[Records from a data source]
= Beginning of Section =

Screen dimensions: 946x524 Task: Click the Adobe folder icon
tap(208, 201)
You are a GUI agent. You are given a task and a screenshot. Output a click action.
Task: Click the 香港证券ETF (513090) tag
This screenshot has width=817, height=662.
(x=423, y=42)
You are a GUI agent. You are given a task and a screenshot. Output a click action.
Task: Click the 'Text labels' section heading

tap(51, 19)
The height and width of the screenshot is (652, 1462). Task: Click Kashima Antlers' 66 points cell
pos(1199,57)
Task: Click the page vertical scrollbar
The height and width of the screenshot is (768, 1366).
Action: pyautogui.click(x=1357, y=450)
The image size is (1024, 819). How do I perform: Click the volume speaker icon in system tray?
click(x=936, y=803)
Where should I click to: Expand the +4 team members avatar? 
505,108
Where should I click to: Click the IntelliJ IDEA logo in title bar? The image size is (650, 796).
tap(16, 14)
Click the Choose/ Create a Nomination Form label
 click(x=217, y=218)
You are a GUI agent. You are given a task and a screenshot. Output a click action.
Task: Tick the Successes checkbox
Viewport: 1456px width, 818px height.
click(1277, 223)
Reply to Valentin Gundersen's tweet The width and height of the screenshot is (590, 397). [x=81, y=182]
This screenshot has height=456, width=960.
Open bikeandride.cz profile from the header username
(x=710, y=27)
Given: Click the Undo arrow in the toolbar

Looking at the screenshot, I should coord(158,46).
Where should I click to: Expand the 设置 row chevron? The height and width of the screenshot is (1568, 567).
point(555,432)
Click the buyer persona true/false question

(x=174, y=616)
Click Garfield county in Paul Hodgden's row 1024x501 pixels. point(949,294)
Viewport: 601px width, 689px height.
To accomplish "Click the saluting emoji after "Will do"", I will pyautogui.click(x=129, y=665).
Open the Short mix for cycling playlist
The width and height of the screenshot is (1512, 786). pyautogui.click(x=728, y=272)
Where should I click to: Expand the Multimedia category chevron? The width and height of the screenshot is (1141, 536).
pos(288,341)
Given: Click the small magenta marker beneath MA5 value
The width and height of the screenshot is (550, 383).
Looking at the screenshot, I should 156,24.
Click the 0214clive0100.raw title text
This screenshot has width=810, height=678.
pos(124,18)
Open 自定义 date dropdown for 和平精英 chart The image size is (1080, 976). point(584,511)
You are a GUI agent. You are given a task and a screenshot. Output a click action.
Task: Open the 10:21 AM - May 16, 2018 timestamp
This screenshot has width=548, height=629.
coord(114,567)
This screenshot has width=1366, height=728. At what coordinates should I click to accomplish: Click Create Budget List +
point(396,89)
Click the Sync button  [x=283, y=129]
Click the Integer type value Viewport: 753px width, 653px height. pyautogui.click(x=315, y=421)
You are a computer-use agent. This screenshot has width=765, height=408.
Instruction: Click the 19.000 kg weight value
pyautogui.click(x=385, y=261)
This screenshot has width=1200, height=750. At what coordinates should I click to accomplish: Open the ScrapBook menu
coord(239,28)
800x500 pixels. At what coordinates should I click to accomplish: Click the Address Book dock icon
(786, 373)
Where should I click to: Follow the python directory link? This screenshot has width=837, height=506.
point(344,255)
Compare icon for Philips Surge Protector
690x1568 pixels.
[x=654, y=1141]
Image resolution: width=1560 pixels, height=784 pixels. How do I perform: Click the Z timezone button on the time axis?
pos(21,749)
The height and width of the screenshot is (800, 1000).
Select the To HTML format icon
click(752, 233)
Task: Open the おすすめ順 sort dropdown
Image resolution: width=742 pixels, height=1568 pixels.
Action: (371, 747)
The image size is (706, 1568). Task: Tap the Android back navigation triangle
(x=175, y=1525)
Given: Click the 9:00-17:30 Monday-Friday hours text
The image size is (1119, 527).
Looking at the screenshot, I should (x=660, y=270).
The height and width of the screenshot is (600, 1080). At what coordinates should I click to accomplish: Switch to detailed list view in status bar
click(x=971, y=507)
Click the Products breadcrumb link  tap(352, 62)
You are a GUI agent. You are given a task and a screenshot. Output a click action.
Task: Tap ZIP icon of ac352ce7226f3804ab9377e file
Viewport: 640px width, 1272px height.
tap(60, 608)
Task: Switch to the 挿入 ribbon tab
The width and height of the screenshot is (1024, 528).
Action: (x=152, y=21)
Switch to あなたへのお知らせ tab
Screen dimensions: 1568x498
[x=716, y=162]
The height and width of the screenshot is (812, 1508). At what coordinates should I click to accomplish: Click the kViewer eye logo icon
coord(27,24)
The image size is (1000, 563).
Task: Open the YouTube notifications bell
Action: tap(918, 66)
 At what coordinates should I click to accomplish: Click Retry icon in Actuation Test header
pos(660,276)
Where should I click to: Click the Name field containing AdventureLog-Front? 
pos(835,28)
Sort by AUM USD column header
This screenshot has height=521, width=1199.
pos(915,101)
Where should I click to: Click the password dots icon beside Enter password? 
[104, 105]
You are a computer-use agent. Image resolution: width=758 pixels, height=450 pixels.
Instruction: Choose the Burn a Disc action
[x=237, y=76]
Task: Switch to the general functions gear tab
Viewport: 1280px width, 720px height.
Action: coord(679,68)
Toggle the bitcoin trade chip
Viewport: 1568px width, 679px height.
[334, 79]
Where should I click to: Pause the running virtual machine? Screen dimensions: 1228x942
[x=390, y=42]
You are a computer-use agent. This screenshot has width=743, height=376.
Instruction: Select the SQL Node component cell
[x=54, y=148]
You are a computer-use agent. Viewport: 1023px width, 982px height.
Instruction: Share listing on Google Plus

= End of Section =

#### [Task prompt]
Copy out the entries. Change nothing.

#### [Result for this exercise]
Screen dimensions: 946x524 Task: Click the Adobe folder icon
tap(208, 201)
You are a GUI agent. You are given a task and a screenshot. Output a click action.
Task: Click the 香港证券ETF (513090) tag
This screenshot has width=817, height=662.
(x=423, y=42)
You are a GUI agent. You are given a task and a screenshot. Output a click action.
Task: Click the 'Text labels' section heading

tap(51, 19)
The height and width of the screenshot is (652, 1462). Task: Click Kashima Antlers' 66 points cell
pos(1199,57)
Task: Click the page vertical scrollbar
The height and width of the screenshot is (768, 1366).
Action: pyautogui.click(x=1357, y=450)
The image size is (1024, 819). How do I perform: Click the volume speaker icon in system tray?
click(x=936, y=803)
Where should I click to: Expand the +4 team members avatar? 
505,108
Where should I click to: Click the IntelliJ IDEA logo in title bar? The image size is (650, 796).
tap(16, 14)
Click the Choose/ Create a Nomination Form label
 click(x=217, y=218)
You are a GUI agent. You are given a task and a screenshot. Output a click action.
Task: Tick the Successes checkbox
Viewport: 1456px width, 818px height.
click(1277, 223)
Reply to Valentin Gundersen's tweet The width and height of the screenshot is (590, 397). [x=81, y=182]
This screenshot has height=456, width=960.
Open bikeandride.cz profile from the header username
(x=710, y=27)
Given: Click the Undo arrow in the toolbar

Looking at the screenshot, I should coord(158,46).
Where should I click to: Expand the 设置 row chevron? The height and width of the screenshot is (1568, 567).
point(555,432)
Click the buyer persona true/false question

(x=174, y=616)
Click Garfield county in Paul Hodgden's row 1024x501 pixels. point(949,294)
Viewport: 601px width, 689px height.
To accomplish "Click the saluting emoji after "Will do"", I will pyautogui.click(x=129, y=665).
Open the Short mix for cycling playlist
The width and height of the screenshot is (1512, 786). pyautogui.click(x=728, y=272)
Where should I click to: Expand the Multimedia category chevron? The width and height of the screenshot is (1141, 536).
pos(288,341)
Given: Click the small magenta marker beneath MA5 value
The width and height of the screenshot is (550, 383).
Looking at the screenshot, I should 156,24.
Click the 0214clive0100.raw title text
This screenshot has width=810, height=678.
pos(124,18)
Open 自定义 date dropdown for 和平精英 chart The image size is (1080, 976). point(584,511)
You are a GUI agent. You are given a task and a screenshot. Output a click action.
Task: Open the 10:21 AM - May 16, 2018 timestamp
This screenshot has width=548, height=629.
coord(114,567)
This screenshot has width=1366, height=728. At what coordinates should I click to accomplish: Click Create Budget List +
point(396,89)
Click the Sync button  [x=283, y=129]
Click the Integer type value Viewport: 753px width, 653px height. pyautogui.click(x=315, y=421)
You are a computer-use agent. This screenshot has width=765, height=408.
Instruction: Click the 19.000 kg weight value
pyautogui.click(x=385, y=261)
This screenshot has width=1200, height=750. At what coordinates should I click to accomplish: Open the ScrapBook menu
coord(239,28)
800x500 pixels. At what coordinates should I click to accomplish: Click the Address Book dock icon
(786, 373)
Where should I click to: Follow the python directory link? This screenshot has width=837, height=506.
point(344,255)
Compare icon for Philips Surge Protector
690x1568 pixels.
[x=654, y=1141]
Image resolution: width=1560 pixels, height=784 pixels. How do I perform: Click the Z timezone button on the time axis?
pos(21,749)
The height and width of the screenshot is (800, 1000).
Select the To HTML format icon
click(752, 233)
Task: Open the おすすめ順 sort dropdown
Image resolution: width=742 pixels, height=1568 pixels.
Action: (371, 747)
The image size is (706, 1568). Task: Tap the Android back navigation triangle
(x=175, y=1525)
Given: Click the 9:00-17:30 Monday-Friday hours text
The image size is (1119, 527).
Looking at the screenshot, I should (x=660, y=270).
The height and width of the screenshot is (600, 1080). At what coordinates should I click to accomplish: Switch to detailed list view in status bar
click(x=971, y=507)
Click the Products breadcrumb link  tap(352, 62)
You are a GUI agent. You are given a task and a screenshot. Output a click action.
Task: Tap ZIP icon of ac352ce7226f3804ab9377e file
Viewport: 640px width, 1272px height.
tap(60, 608)
Task: Switch to the 挿入 ribbon tab
The width and height of the screenshot is (1024, 528).
Action: (x=152, y=21)
Switch to あなたへのお知らせ tab
Screen dimensions: 1568x498
[x=716, y=162]
The height and width of the screenshot is (812, 1508). At what coordinates should I click to accomplish: Click the kViewer eye logo icon
coord(27,24)
The image size is (1000, 563).
Task: Open the YouTube notifications bell
Action: tap(918, 66)
 At what coordinates should I click to accomplish: Click Retry icon in Actuation Test header
pos(660,276)
Where should I click to: Click the Name field containing AdventureLog-Front? 
pos(835,28)
Sort by AUM USD column header
This screenshot has height=521, width=1199.
pos(915,101)
Where should I click to: Click the password dots icon beside Enter password? 
[104, 105]
You are a computer-use agent. Image resolution: width=758 pixels, height=450 pixels.
Instruction: Choose the Burn a Disc action
[x=237, y=76]
Task: Switch to the general functions gear tab
Viewport: 1280px width, 720px height.
Action: coord(679,68)
Toggle the bitcoin trade chip
Viewport: 1568px width, 679px height.
[334, 79]
Where should I click to: Pause the running virtual machine? Screen dimensions: 1228x942
[x=390, y=42]
You are a computer-use agent. This screenshot has width=743, height=376.
Instruction: Select the SQL Node component cell
[x=54, y=148]
You are a computer-use agent. Viewport: 1023px width, 982px height.
Instruction: Share listing on Google Plus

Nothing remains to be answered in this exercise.